----- Input for this task

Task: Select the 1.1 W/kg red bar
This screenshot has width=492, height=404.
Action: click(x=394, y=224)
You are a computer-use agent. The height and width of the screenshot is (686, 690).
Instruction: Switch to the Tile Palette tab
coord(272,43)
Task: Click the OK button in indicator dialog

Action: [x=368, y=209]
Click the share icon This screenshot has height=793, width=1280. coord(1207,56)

----------
----- Input for this task

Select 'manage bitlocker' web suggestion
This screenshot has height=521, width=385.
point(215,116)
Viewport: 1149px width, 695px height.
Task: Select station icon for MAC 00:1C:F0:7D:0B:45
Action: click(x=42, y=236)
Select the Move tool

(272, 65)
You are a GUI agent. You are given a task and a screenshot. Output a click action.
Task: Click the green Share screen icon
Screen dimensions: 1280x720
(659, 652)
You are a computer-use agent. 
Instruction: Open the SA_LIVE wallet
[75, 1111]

----------

**Assignment:**
All that is needed is a number: how many lines in the data above contain the string "agent".

**Solved exercise:**
3